Easter as the World's True Nature

“[Faith] sees in the resurrection of Christ not the eternity of heaven, but the future of the very earth on which his cross stands. It sees in him the future of the very humanity for which he died. That is why it finds the cross the hope of the earth.” -Jürgen Moltmann (Theology of Hope, 21)
The resurrection is what gives meaning to the crucifixion of Jesus and the crucifixion is what gives meaning to the resurrection. The reason that Christ's presence in solidarity with crucified people on the cross has any light, even in its undeniable darkness, is because this Jesus has resurrection as his future. And the reason that resurrection has any importance beyond a mere miracle of human biology is because it is the resurrection of the one who united divinity to humanity, even crucified humanity. It is the resurrection of him who has met us in the deepest darkness, and who "humbles himself and takes upon himself the eternal death of the godless and the godforsaken, so that all the godless and the godforsaken can experience communion with him" (Moltmann, The Crucified God). In communion with him, as he shares our fate, we share his future. Therefore, when we witness the resurrected Jesus, we witness a future reality, our future reality, and our true nature. Resurrection is, because of who God is, the only natural consequence of God's crucifixion in Jesus, for God is indeed that whom God is becoming. God is God's future. And being brought into communion with God through hypostatic union, through Christ's gracious communion with us--even in death--we are made to share this future as our revealed nature. We are God's future. And God's future is resurrection.

As Carl Ullmann put it,
"The resurrection of Christ in particular...appears but as the natural and necessary consequence of the divine life which filled the constitution of his person; while it forms besides, in virtue of the life bond that unites him with his people, the ground of the whole Christian eschatology as connected with the resurrection of believers" (Carl Ullmann, "On The Distinctive Character of Christianity" in John Williamson Nevin's The Mystical Presence, 37). 
What constitutes the disruptive and unexpected quality of the resurrection is not its discontinuity with reality, but its continuity with reality in a world that is tortured by fraudulence. In other words, resurrection surprises us not because it is alien to the world but because the world is alien to its own true nature.

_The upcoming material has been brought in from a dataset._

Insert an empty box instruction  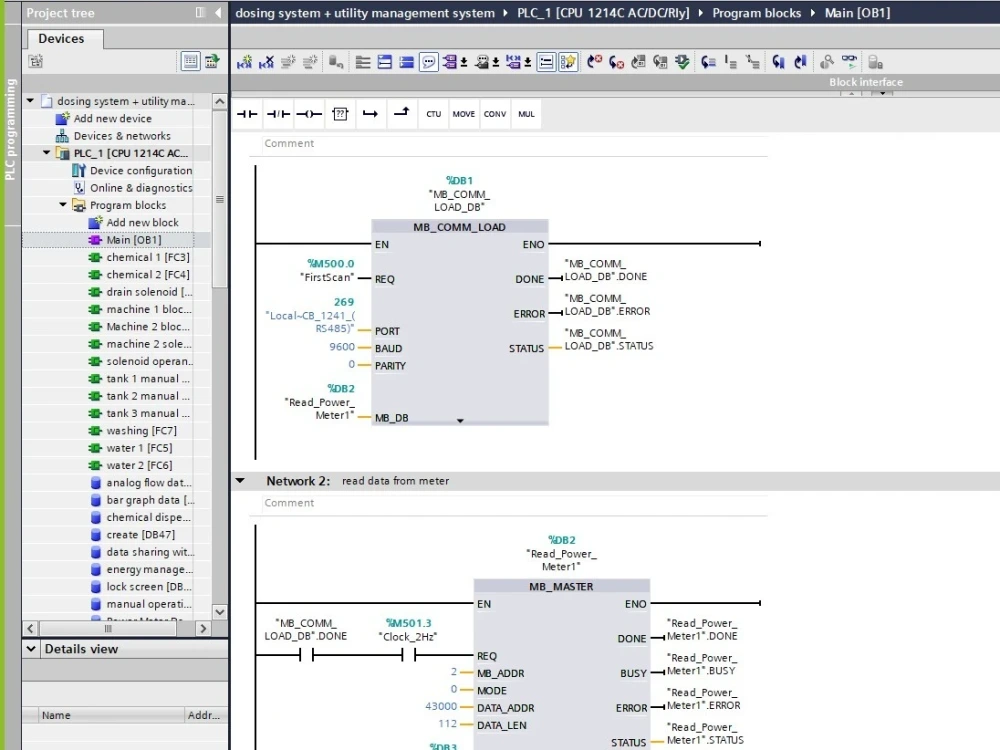coord(339,113)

Resurrection reveals the world by interrupting the world. In this, the resurrection shares the "cosmic and eschatological" character of the sacrament. As Alexander Schmemann describes it, "It refers at the same time to God's world as he first created it and to its fulfillment in the kingdom of God" (The Eucharist, 34).

When we behold the risen Christ, in our communion with him in his death, we behold the truth about ourselves, the truth about our world, and we are compelled to leave in the grave all that which does not belong to this resurrected life.